I don’t know how to make a game. That may have been obvious throughout my essay, but it’s worth remembering when I seem to be insistent on ways to improve this piece of interactive fiction. Primarily, this was an exercise in evaluative imagination: to see what inspired me about the work’s triumphs and flaws, and how I might bring out its latent leftist potential. Even if my revision has plenty of flaws of its own, and I’m sure it does, it’s a means of expression that I hope is slightly more constructive than a sheer teardown, a format all to common to internet culture. Saying something is bad is easy. Turning these complaints into a consistent critique is more productive. To go all the way, and prove a work can be made better by one’s own example, that is the hardest thing of all. Unfortunately, to succeed at that would cement the arrogance of the critic, when in reality we owe our revisions to the ones who dared to make their flawed originals. With this current format, I hope I’ve found a humbling middle ground between critique and reconstruction. In the case of Red Faction Guerrilla, while it might not be the best game of its genre, it’s better than anything like it I could produce myself, and the labor put into it should be acknowledge and respected. Only in this limited sense of left-leaning commentary can I hope to add something to the collective experience of this game and the Red Faction franchise as a whole.
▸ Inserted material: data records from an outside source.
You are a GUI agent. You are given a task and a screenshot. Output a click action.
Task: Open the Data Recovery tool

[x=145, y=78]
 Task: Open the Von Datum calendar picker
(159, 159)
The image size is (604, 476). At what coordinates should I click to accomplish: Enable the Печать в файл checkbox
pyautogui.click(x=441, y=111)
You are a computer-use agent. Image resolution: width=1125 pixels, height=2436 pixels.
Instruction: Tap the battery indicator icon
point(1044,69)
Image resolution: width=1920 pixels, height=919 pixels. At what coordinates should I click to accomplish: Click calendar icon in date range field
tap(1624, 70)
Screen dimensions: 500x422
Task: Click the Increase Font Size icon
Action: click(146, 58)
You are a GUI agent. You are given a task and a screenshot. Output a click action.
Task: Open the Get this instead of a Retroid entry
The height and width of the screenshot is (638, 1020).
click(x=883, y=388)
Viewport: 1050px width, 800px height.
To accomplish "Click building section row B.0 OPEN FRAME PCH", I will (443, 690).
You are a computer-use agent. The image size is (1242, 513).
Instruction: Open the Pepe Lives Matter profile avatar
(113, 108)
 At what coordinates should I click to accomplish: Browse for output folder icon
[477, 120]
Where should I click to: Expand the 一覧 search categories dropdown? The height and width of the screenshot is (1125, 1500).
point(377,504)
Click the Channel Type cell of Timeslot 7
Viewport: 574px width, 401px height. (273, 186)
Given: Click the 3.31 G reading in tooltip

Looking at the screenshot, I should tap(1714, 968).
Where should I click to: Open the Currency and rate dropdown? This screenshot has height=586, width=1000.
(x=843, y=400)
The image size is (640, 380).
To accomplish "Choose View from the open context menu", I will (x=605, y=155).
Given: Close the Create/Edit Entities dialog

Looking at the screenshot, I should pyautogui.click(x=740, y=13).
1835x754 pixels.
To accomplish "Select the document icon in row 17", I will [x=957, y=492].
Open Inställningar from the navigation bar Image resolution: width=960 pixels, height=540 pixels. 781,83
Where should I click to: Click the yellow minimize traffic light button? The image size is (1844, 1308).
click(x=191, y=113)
As it stands, no new entries of the series have been announced, and after Guerrilla’s 2009 release, only one sequel was produced, a linear shooter that was not as appreciated as its open-world predecessor. Still, the player community for Guerrilla itself is not yet dead, finding some new life after Steamworks integration (it was originally a Games for Windows Life release). Furthermore, a ‘re-Mars-tered’ edition of the game is in the works, with reworked graphics and a release on the most recent generation of game consoles. With the upgrade free to current owners of the original, now would be a great time to get into the franchise for those unfamiliar with it until now. Perhaps you too will be inspired by the leftist potential, most blatant in that raised fist of Martian solidarity, holding a hammer that the player will make plenty use of on EDF personnel. If you’re out there on the Red Planet, hit one on the head for me.